März 1928 und somit nur wenige Wochen nach der Welturaufführung in New York zeigte das Würzburger Lu-Li dann den während seines angeblichen Würzburg-Aufenthalts gedrehten Film „Zirkus“, für den der Regisseur und Hauptdarsteller 1929 einen der erstmals verliehenen Oscars erhielt.
Am 7. April 1928 druckten die „Würzburger Filmblätter“ in ihrer ersten Ausgabe ein Interview mit Chaplin ab, in dem er seine Mission beschrieb. Diese bestehe darin, „das Schicksal der Unbekannten, das Leben und Streben der vielen kleinen Helden des Alltags, die einen ungleichen Kampf mit den Tücken des Schicksals ausfechten, ans Tageslicht zu heben“. In der heutigen Welt gebe es „für den armen Teufel kein Glück und kein glückliches Ende“.

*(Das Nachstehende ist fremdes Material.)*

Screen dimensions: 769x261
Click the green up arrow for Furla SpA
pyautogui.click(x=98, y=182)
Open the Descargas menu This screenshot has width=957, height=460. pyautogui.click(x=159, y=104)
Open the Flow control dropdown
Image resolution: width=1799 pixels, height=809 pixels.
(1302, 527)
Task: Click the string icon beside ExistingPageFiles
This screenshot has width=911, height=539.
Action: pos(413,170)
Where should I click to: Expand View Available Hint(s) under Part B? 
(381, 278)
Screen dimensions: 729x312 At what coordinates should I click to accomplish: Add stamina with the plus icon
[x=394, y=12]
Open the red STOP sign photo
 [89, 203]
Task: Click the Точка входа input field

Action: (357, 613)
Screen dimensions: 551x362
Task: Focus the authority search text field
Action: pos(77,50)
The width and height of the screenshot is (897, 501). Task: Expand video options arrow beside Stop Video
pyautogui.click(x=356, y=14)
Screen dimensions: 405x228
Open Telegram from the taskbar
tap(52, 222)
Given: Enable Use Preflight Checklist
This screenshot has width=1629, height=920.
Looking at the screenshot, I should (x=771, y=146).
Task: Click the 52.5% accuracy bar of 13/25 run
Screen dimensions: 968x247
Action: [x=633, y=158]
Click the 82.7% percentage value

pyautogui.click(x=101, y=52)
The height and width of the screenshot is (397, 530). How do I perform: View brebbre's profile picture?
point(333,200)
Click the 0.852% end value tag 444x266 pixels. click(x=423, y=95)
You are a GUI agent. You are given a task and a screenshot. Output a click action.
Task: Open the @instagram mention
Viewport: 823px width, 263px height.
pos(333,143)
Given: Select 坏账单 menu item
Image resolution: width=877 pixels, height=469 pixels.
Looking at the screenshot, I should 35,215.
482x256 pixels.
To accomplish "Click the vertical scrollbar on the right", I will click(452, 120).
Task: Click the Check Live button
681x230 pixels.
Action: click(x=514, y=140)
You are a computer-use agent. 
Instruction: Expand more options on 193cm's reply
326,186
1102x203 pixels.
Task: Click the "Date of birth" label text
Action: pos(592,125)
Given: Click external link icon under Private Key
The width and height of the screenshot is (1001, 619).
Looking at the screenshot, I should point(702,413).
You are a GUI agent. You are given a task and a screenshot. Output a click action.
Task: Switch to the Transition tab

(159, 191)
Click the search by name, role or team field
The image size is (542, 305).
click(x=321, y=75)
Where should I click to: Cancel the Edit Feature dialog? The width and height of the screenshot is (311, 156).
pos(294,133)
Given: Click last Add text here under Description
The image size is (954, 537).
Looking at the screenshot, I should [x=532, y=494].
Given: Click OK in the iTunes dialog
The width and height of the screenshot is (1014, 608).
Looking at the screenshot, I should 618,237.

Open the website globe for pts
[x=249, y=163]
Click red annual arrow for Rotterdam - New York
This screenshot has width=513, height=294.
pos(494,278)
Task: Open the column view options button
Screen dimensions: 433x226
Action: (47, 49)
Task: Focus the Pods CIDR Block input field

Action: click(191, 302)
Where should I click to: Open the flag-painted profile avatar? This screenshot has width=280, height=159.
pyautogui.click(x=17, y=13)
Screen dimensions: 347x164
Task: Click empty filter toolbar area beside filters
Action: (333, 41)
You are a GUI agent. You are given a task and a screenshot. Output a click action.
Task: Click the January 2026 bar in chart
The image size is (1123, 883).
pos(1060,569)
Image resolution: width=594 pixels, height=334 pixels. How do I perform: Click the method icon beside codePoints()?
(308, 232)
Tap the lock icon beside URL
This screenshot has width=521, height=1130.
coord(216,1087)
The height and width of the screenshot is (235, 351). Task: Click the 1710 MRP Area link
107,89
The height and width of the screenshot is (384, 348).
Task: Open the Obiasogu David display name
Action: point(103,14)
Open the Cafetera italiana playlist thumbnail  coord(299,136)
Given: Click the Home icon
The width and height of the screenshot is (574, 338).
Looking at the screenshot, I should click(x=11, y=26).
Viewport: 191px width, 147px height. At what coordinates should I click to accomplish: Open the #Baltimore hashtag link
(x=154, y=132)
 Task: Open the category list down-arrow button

Neue Leinwandwerke lieferte Chaplin nun drei Jahre lang nicht ab, doch brauchte das Würzburger Publikum nicht auf ihn zu verzichten. 1929 präsentierte das O-Li die schon 1915 entstandene „Carmen“-Parodie sowie den „Abenteurer“ von 1917.
Am 6. Januar 1931 war es endlich so weit: In New York wurde als nächster Film „Lichter der Großstadt“ uraufgeführt, wobei Chaplin trotz des Durchbruchs des Tonfilms weiterhin auf die Sprache verzichtete. Im April nahm das Lu-Li die „Sensation der Saison“ ins Programm, „die eine ganze Welt in Aufruhr versetzte“ (Zeitungsanzeige). Im Februar 1931 unternahm Chaplin eine Europareise. In Berlin wurde er begeistert gefeiert und traf Albert Einstein und Marlene Dietrich. Nach Würzburg freilich kam er wieder nicht.
Chaplin-Filme in Würzburg
Im Programmkino Central im Bürgerbräu laufen aus Anlass von Chaplins angeblichem Würzburg-Besuch vor 90 Jahren folgende Filme:
• „Goldrausch“ (1925, 1. Dezember, 19 Uhr).
• „Moderne Zeiten“ (1936, 2. Dezember, 19 Uhr).
• „Der große Diktator“ (1940, 3. Dezember, 18.30 Uhr).
• „The Kid“ (1921, 4. Dezember, 19 Uhr).
• „Zirkus“ (1928, 5. Dezember, 19 Uhr).
• „Rampenlicht“ (1952, 6. Dezember, 18.15 Uhr).
• „Monsieur Verdoux – Der Heiratsschwindler von Paris“ (1947, 7. Dezember, 18.30 Uhr).
Das Mainfranken Theater präsentiert am 13. Dezember um 19.30 Uhr „Lichter der Großstadt„ (1931), begleitet vom Philharmonischen Orchester Würzburg (Dirigent: Stefan Geiger).